Físicos, de mentalidad, de sexo, de ciudad, de amigos, de instituto, de moralidad...
Todos ellos suponen importantes pasos en nuestra vida. Algunos son necesarios, mientras que otros tal vez sean caprichos en realidad.
Un cambio se define como el paso de un estado a otro, puede requerir o no un esfuerzo. Así, un cambio físico precisa solo de esfuerzo, mientras que uno de sexo necesita de dinero y seguridad para tomar la decisión, básicamente.
Existen personas asustadas por los cambios, la mayoría de la gente de hecho lo está.

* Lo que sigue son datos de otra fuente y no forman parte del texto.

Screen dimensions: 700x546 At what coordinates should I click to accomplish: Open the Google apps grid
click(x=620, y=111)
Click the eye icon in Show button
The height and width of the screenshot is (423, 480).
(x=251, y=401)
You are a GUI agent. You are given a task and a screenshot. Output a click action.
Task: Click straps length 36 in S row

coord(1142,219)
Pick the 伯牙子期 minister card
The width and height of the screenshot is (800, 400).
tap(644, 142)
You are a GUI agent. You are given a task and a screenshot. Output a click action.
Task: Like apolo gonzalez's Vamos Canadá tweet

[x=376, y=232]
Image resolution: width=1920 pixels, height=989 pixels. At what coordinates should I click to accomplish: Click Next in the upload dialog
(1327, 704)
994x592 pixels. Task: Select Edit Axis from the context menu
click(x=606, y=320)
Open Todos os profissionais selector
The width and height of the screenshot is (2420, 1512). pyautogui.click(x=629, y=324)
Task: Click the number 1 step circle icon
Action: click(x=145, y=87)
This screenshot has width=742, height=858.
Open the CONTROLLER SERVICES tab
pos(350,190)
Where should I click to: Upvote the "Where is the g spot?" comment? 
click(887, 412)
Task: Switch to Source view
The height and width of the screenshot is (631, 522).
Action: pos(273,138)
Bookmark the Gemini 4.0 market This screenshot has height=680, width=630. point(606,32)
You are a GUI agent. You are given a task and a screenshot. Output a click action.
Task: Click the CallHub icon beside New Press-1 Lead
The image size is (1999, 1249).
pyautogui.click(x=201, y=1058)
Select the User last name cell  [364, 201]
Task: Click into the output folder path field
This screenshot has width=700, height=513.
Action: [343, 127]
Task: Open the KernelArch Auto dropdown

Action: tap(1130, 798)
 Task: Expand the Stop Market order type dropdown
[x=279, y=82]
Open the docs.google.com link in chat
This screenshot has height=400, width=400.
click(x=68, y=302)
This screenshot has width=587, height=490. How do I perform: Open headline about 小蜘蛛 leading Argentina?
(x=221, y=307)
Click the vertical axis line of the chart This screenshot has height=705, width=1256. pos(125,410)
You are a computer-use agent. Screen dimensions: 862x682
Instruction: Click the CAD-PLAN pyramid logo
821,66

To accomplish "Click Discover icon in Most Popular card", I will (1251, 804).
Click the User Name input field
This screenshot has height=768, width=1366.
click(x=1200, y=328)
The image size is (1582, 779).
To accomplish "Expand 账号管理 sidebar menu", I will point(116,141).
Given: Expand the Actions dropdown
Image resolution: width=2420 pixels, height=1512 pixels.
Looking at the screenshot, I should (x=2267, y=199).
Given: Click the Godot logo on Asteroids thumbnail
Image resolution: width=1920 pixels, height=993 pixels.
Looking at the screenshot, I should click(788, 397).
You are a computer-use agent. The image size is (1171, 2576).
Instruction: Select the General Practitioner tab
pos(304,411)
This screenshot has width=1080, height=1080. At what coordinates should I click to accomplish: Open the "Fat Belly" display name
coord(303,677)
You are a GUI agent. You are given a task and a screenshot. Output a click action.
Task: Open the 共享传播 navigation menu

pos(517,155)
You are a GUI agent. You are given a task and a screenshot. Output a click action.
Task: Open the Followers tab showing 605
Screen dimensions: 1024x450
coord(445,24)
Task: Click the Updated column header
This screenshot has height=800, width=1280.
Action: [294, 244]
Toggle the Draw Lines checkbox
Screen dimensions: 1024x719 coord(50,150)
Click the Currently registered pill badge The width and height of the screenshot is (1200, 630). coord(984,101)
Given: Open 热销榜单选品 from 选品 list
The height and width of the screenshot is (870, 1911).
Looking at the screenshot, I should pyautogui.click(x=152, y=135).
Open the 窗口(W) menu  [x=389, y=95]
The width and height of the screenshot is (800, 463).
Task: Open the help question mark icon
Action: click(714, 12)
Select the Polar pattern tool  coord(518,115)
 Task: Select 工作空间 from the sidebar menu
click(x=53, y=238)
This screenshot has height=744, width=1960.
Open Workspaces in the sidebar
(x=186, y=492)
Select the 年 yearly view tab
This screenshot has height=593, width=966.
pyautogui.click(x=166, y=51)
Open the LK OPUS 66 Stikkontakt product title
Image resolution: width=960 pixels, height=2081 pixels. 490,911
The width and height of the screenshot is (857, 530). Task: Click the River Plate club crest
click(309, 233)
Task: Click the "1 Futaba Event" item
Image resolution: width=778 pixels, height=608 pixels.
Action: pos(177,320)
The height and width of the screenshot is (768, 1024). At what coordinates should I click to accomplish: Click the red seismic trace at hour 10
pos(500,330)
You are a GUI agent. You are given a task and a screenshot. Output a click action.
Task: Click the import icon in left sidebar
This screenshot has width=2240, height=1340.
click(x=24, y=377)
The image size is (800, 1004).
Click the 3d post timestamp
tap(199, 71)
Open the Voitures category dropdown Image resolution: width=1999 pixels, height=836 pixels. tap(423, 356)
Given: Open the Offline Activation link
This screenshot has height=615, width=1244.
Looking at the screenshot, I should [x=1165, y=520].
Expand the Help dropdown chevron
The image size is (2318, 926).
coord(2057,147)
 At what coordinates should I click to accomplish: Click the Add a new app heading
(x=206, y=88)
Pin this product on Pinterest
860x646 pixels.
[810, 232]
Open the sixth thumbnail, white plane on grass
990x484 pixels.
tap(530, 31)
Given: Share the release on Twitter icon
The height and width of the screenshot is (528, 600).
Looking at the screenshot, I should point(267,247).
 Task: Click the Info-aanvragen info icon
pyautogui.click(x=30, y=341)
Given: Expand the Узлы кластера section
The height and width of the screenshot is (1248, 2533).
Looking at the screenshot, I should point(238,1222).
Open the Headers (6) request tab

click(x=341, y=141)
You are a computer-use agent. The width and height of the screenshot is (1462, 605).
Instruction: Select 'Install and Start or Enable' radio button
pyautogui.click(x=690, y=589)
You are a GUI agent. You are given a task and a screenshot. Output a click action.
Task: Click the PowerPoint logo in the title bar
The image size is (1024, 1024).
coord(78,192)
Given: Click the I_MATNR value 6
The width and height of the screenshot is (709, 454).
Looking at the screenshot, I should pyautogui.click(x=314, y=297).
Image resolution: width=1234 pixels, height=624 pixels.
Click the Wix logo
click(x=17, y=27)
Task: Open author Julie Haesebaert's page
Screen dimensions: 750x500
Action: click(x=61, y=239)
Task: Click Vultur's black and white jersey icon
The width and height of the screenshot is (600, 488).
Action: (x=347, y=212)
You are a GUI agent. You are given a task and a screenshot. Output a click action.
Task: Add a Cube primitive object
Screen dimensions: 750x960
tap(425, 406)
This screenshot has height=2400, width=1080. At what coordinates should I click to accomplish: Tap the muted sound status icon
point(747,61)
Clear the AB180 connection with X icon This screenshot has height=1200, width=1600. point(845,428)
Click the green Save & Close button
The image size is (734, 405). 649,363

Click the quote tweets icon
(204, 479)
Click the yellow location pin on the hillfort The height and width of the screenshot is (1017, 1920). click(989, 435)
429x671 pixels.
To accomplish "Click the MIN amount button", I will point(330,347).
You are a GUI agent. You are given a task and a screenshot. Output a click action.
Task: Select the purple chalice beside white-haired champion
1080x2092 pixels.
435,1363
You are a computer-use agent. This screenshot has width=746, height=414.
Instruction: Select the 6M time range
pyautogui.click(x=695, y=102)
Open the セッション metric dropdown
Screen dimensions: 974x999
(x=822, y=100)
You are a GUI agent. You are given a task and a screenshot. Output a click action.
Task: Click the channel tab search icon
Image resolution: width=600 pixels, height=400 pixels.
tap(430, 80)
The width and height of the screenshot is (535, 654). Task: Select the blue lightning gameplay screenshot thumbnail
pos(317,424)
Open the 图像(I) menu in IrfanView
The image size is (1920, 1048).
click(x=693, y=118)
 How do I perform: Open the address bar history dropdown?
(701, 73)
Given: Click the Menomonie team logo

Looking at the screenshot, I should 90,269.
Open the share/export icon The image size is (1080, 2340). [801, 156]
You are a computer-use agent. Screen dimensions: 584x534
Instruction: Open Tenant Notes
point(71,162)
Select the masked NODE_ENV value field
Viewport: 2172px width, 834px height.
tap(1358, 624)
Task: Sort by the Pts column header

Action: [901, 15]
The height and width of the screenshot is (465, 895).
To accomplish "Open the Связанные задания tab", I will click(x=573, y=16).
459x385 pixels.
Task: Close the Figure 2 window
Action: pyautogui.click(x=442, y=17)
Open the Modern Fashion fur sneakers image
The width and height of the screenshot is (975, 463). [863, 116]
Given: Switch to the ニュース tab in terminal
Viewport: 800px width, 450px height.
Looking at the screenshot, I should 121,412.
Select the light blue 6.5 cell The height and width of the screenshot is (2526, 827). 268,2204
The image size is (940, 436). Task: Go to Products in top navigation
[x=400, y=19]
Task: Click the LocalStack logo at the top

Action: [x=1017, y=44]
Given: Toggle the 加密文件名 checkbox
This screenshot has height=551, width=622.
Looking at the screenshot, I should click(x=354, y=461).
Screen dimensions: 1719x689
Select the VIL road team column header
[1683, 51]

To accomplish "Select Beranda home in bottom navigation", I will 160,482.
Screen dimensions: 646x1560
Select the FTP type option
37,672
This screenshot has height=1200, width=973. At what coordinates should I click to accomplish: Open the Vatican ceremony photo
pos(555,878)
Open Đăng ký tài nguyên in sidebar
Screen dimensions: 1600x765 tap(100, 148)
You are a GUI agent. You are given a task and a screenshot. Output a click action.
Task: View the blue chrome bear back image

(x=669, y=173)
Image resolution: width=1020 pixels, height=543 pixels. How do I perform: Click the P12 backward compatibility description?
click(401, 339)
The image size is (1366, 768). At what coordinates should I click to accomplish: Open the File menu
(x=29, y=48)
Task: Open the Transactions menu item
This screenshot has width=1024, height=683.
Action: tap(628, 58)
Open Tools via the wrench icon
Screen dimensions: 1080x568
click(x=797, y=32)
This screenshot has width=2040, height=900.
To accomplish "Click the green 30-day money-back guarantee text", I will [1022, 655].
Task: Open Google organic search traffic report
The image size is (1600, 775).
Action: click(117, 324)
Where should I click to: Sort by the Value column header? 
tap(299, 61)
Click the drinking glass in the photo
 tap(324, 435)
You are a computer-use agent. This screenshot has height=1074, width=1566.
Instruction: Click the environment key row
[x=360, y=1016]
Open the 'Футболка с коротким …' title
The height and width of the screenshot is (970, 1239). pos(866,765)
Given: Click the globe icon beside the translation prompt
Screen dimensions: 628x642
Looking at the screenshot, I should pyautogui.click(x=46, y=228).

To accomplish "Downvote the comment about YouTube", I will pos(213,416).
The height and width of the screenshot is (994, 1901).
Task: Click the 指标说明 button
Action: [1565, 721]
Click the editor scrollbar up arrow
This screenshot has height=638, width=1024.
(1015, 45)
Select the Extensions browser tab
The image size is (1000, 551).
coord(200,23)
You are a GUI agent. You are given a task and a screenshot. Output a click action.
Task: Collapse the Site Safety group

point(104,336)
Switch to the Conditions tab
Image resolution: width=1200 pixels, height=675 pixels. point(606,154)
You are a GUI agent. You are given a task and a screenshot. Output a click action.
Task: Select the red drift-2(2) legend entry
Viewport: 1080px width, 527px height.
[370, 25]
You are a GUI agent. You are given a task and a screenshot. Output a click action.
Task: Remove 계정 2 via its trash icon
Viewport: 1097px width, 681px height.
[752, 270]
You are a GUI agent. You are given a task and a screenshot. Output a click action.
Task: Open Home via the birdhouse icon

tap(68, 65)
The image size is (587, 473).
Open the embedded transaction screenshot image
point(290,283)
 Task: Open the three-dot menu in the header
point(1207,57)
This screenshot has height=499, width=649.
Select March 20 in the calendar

El miedo a lo nuevo y a lo desconocido provoca no querer afrontar ciertos aspectos de la vida, como pueden ser el envejecimiento, la emigración o incluso la orientación sexual, lo que provoca una amargura interna al no poder actuar con naturalidad frente a los mismos.
Sin embargo, la gente que permite cambios en su vida, vive más libremente y por lo tanto su vida es más plena y variada.
Los cambios son parte de nuestra vida para bien o para mal. Debemos aceptarlos cuando llega y agradecer cuando hayan trastornado tu vida. Al fin y al cabo, una vida sin cambios sería un gasto tonto de oxígeno.